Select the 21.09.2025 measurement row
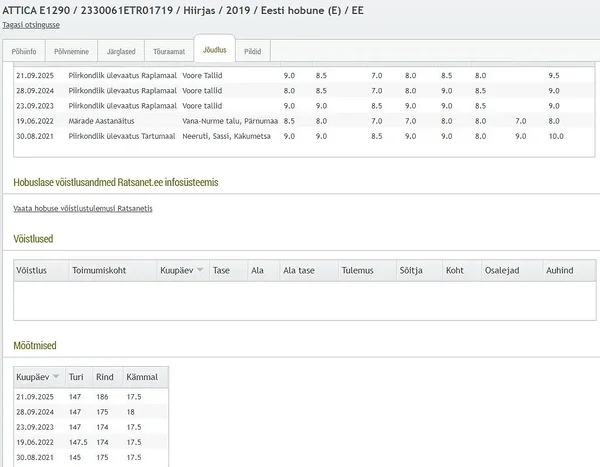The width and height of the screenshot is (600, 467). (90, 397)
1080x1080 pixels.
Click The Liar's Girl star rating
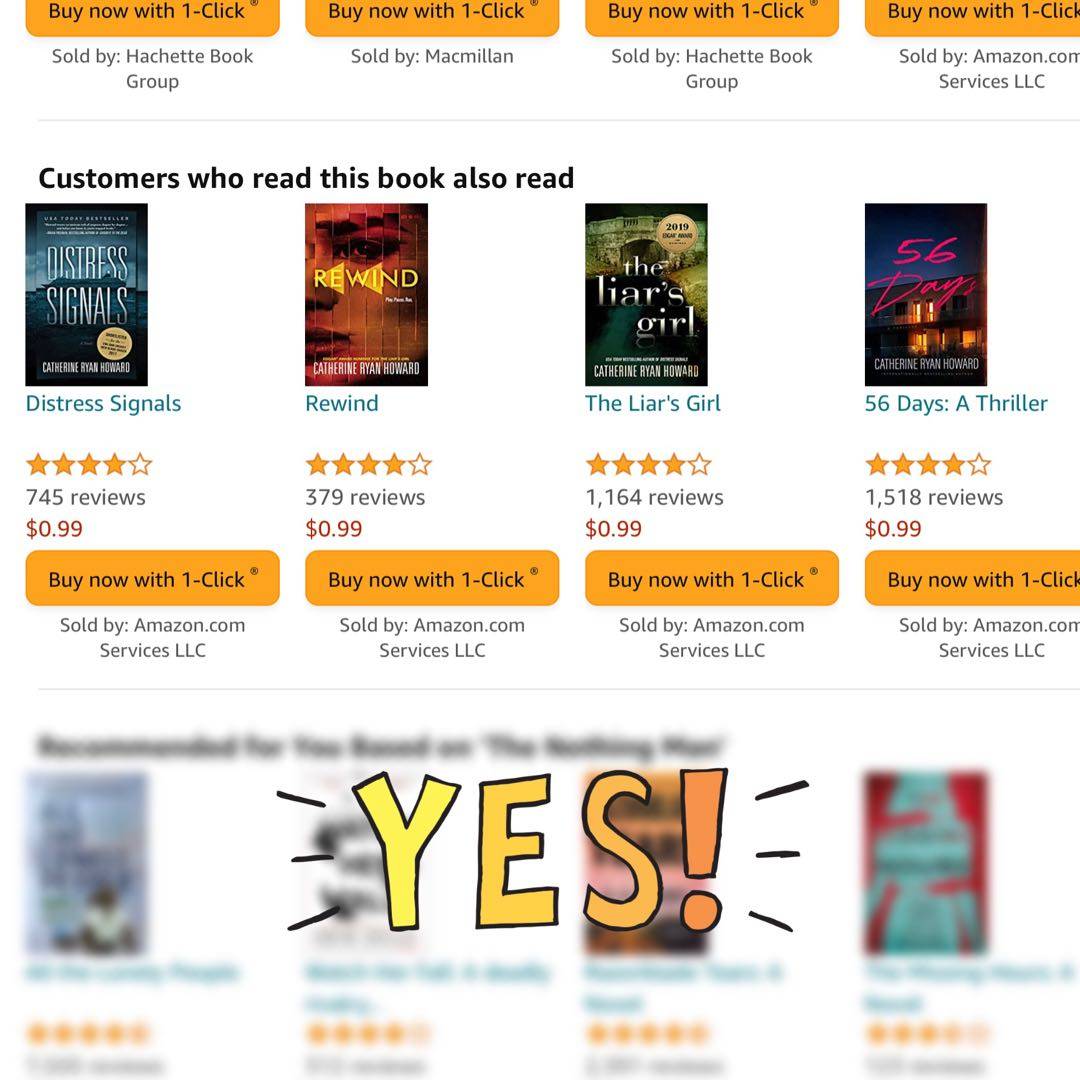tap(648, 465)
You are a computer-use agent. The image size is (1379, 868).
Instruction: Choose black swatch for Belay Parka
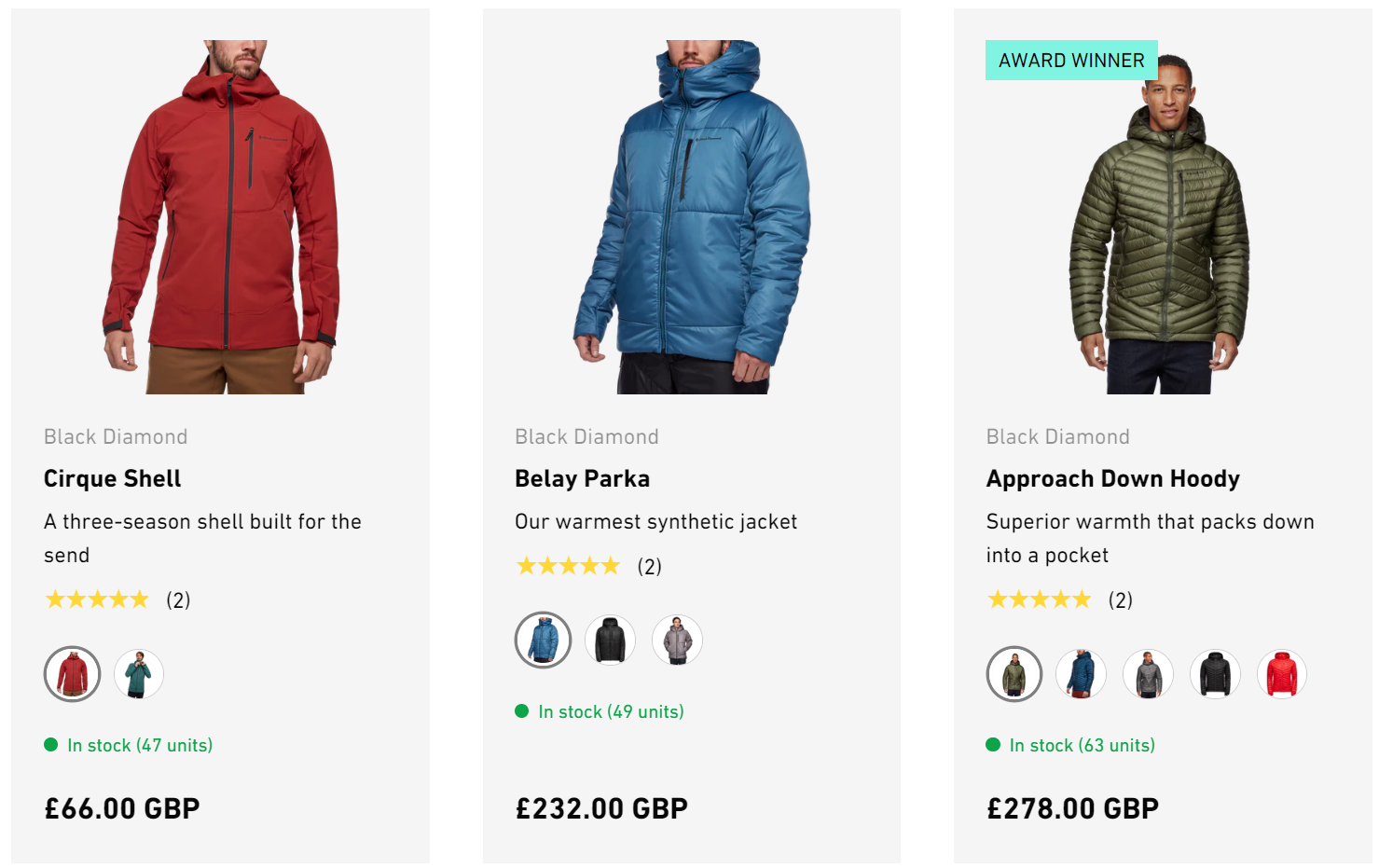[x=611, y=641]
-*-
REQUIREMENT: Every line of the listing above is to be repeated exactly, with its pictures left out.

SOLUTION TO THIS PROBLEM:
Select the 21.09.2025 measurement row
The width and height of the screenshot is (600, 467). (90, 397)
1080x1080 pixels.
Click The Liar's Girl star rating
tap(648, 465)
You are a computer-use agent. The image size is (1379, 868).
Instruction: Choose black swatch for Belay Parka
[x=611, y=641]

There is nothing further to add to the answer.